A revitalização foi realizada em uma parceria entre a Prefeitura do Rio, Instituto do Património Histórico e Artístico Nacional (Iphan) e Instituto de Desenvolvimento e Gestão (IDG), sendo o último responsável pela captação dos recursos e execução das obras do guarda-corpo, produção da nova sinalização e instalação da exposição artística com curadoria da historiadora especialista na História da Escravidão e das Relações Raciais nas Américas, Ynaê Lopes dos Santos. 
Já a nova iluminação foi implementada pela Rioluz, por meio de contrato de parceria público privada (PPP) com o consórcio Smart Luz, que poderá aplicar cores no Cais em dias comemorativos ou em prol de causas sociais e culturais. "Ao assumimos essa gestão, colocamos como prioridade que o patrimônio cultural de matriz africana seria de fato o primeiro elemento que nós recuperaríamos com a aplicação do nosso orçamento. Estamos trabalhando para que a cultura de matriz africana seja valorizada como uma estratégia também de combate ao racismo e à desigualdade racial nesse país", disso o presidente do Iphan, Leandro Grass.
As obras de valorização foram a segunda fase de intervenções, com investimento de R$ 2 milhões, em parceria com a empresa chinesa de energia elétrica State Grid Brazil Holding, através do programa de financiamento do Banco Nacional de Desenvolvimento Econômico e Social (BNDES). A primeira etapa foi finalizada em 2019, em parceria com a Embaixada dos Estados Unidos, com investimento de outros R$ 2 milhões. Na época, o escopo contava com pesquisa arqueológica e obras de conservação e consolidação da estrutura do Valongo. 
"Hoje é um dia muito importante para o IDG. Conseguimos juntar um grupo de parceiros, como o State Grid, o Consulado Americano e o Iphan, para dar todo o respaldo técnico ao trabalho e poder cumprir essas duas etapas: primeiro foram as obras civis de consolidação da ruína e a conversa sobre educação patrimonial com todo o território; e agora fazendo a melhoria da infraestrutura com esse guarda-corpo, a nova iluminação e toda a sinalização com padrão de patrimônio mundial da Unesco", afirmou o presidente do IDG, Ricardo Piquet.

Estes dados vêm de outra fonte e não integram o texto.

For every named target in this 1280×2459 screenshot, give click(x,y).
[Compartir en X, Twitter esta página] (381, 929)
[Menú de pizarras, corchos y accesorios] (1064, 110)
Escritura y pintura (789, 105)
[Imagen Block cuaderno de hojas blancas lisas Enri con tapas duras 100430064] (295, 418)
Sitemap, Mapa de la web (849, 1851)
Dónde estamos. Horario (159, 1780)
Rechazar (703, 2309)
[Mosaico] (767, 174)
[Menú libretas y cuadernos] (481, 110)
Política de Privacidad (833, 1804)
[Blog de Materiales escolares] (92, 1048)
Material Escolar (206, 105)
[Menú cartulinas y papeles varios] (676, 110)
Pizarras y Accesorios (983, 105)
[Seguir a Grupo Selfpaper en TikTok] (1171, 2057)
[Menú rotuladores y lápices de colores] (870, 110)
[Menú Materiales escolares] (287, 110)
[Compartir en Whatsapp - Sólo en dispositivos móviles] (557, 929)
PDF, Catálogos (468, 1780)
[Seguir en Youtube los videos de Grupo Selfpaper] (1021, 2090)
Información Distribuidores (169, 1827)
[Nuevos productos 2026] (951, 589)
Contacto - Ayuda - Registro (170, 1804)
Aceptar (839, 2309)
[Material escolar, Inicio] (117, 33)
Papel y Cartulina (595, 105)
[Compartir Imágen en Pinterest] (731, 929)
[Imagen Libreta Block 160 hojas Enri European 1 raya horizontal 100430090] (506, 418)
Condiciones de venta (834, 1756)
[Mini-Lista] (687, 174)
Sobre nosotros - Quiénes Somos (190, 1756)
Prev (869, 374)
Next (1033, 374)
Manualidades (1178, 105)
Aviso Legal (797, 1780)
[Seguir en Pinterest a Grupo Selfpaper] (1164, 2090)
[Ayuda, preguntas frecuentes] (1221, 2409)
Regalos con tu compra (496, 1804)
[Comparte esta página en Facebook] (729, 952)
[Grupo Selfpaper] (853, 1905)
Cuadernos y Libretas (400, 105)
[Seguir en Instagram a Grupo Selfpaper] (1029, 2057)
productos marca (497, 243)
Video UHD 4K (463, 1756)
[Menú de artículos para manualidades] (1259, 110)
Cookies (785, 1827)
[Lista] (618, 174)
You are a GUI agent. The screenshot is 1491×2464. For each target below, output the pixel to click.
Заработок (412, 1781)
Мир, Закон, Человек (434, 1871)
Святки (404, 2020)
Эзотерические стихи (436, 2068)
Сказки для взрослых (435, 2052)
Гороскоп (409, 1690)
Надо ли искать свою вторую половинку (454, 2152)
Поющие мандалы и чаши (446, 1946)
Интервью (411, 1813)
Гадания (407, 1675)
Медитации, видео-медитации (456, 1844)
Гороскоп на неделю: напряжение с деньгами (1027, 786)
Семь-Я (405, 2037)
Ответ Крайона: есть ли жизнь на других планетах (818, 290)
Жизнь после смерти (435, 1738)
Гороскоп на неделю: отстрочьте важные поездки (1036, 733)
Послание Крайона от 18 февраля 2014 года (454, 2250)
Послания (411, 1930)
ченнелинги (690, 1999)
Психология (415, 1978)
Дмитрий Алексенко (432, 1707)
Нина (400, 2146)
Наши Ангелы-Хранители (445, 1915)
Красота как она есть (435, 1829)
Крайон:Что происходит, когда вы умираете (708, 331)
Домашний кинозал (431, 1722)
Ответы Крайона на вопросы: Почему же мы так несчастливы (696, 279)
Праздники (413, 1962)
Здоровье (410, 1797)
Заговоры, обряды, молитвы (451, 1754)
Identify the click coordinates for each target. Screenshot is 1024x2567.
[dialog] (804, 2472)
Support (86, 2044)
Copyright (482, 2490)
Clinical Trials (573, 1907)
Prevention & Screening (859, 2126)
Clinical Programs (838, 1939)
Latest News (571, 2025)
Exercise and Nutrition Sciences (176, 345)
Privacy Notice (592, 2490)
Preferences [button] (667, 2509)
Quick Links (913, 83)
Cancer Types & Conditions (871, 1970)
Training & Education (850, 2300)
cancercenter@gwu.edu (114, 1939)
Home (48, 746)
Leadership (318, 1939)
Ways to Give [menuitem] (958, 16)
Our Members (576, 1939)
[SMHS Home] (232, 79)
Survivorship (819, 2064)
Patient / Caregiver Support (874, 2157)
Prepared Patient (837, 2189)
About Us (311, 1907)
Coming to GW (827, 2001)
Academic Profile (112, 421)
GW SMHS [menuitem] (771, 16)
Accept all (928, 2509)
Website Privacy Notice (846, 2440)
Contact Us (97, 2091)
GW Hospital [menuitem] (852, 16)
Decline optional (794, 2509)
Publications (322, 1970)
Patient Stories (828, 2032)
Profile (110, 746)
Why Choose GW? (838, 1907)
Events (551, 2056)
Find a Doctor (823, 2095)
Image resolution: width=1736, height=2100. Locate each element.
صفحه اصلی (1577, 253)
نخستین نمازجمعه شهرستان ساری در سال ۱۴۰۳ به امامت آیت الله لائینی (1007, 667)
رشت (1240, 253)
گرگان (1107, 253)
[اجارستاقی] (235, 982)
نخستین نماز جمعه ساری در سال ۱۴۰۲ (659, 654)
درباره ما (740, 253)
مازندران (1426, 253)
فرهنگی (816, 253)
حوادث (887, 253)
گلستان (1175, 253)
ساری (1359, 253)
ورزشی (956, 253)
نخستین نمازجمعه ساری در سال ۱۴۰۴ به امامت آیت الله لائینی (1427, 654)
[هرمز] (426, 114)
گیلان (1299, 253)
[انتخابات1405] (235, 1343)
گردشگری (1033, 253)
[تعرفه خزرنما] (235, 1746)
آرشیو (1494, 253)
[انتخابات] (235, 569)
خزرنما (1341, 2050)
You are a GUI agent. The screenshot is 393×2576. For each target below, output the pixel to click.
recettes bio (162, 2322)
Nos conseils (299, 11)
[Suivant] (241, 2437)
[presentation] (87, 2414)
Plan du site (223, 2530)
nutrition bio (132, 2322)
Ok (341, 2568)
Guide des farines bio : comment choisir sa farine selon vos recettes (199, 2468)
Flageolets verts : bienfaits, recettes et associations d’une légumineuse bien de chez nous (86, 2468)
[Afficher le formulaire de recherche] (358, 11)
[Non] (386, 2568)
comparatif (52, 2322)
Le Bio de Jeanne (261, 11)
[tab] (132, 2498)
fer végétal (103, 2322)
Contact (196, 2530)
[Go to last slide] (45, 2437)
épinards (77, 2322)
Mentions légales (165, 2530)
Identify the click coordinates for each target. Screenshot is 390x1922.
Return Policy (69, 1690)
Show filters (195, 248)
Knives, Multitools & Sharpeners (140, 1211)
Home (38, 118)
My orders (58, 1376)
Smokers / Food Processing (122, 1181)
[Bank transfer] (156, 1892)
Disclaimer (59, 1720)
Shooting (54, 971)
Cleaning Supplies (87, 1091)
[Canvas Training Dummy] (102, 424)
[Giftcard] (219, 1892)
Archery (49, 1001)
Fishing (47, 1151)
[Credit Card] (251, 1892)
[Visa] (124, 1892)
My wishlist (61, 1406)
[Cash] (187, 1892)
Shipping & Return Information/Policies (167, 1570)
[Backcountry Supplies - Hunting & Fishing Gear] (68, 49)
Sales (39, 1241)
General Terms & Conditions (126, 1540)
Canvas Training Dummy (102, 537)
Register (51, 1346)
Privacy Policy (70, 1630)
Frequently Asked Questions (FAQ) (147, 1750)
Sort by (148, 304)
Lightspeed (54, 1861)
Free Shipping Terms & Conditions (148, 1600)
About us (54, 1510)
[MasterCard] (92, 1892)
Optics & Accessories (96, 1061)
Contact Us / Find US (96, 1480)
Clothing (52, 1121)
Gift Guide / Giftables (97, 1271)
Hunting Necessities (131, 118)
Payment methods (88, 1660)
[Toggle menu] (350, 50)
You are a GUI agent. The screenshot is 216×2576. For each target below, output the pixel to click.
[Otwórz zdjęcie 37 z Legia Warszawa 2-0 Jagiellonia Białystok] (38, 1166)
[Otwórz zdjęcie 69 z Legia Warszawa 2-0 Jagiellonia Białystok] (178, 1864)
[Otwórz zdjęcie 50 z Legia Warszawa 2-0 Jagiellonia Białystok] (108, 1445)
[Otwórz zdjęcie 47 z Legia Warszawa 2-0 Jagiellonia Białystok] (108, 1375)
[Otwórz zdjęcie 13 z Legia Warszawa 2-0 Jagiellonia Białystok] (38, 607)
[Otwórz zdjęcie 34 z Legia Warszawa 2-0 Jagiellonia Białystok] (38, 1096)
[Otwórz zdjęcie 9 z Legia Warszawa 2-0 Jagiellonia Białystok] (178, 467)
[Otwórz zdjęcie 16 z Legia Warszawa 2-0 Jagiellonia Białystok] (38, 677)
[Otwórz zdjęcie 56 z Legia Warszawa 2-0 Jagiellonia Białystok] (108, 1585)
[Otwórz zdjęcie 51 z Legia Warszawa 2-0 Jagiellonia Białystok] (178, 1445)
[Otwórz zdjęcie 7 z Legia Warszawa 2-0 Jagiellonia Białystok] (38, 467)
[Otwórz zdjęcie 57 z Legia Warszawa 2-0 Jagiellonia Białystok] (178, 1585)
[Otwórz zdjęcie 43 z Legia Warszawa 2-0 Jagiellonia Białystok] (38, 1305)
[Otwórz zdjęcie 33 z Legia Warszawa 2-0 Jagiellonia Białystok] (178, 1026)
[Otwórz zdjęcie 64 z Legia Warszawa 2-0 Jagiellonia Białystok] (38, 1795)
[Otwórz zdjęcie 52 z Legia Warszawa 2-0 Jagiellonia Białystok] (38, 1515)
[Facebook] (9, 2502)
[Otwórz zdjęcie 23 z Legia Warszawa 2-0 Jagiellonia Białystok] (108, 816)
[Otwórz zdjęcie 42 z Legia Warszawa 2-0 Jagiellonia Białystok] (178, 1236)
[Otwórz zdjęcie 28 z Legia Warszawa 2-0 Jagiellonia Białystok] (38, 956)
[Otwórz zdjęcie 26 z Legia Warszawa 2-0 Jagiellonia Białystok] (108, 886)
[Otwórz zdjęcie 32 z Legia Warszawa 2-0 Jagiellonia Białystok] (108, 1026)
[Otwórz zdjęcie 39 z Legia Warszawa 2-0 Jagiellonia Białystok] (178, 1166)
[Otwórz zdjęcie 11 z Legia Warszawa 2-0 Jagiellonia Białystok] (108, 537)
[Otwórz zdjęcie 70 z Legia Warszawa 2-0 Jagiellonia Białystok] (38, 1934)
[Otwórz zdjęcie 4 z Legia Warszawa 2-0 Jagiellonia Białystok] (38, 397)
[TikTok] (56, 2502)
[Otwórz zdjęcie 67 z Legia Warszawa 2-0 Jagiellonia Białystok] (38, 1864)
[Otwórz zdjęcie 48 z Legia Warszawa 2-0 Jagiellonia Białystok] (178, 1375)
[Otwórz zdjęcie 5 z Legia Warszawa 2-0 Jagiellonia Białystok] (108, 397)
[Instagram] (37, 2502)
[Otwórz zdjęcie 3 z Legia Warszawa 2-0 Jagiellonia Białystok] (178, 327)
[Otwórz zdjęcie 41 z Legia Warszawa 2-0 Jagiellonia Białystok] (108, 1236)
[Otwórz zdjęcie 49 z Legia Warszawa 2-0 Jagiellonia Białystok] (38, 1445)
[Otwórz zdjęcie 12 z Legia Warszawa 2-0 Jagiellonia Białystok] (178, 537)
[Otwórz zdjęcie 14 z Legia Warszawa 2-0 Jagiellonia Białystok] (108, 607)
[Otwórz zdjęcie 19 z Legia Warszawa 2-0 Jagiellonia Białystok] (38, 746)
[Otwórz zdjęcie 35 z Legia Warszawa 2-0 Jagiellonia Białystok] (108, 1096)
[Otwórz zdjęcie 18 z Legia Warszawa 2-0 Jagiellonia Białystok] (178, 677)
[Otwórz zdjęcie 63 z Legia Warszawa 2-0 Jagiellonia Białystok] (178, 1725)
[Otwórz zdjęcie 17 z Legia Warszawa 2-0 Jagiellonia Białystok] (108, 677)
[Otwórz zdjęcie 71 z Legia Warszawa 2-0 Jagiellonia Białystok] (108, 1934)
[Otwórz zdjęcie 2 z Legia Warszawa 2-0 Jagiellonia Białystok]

Na inauguração, a Assessoria para Povos e Comunidades Tradicionais da Secretaria Municipal de Meio Ambiente e Clima também lançou o painel de dados do Cais do Valongo, com informações do Instituto de Pesquisa e Memória Pretos Novos Museu Memorial (IPN) e de guias de turismo que atuam na região da Pequena África. O primeiro quadro é o de visitas, um indicador solicitado pela Unesco para o monitoramento do Sítio Arquelógico.
Em conjunto com o Comitê Gestor do Cais do Valongo, novos painéis serão estruturados para o aperfeiçoamento da administração. O quadro lançado hoje foi criado em parceria com o escritório de dados da Prefeitura do Rio e pode ser acessado pelo site www.dados.rio/datalake. Segundo a Assessoria, a iniciativa está alinhada ao Objetivo do Desenvolvimento Sustentável (ODS 11) da Organização das Nações Unidas (ONU), que promove o acompanhamento para os governos e a sociedade civil da evolução das estratégias de governança integrada, participativa e compartilhada do Cais do Valongo. 
"Hoje a gente lançou o primeiro painel, que é o quadro que resume as visitas que o Cais recebeu desde 2016 até 2023. Totalizamos agora 51 mil pessoas que visitaram o Cais do Valongo, de 2016 até 2023. É um número significativo, mas a gente ainda considera que está abaixo do que o Cais pode receber. A gente espera que com essas obras de valorização, com as as novas ações que a prefeitura e o Governo Federal, junto com a sociedade civil, vão realizar, o Cais do Valongo se torne mais ainda um núcleo da Pequena África, um ponto turístico, um ponto de referência, um lugar de memória que receba muito mais de 50 mil visitantes", afirmou o assessor da pasta, Leonardo Mattos Xangô. 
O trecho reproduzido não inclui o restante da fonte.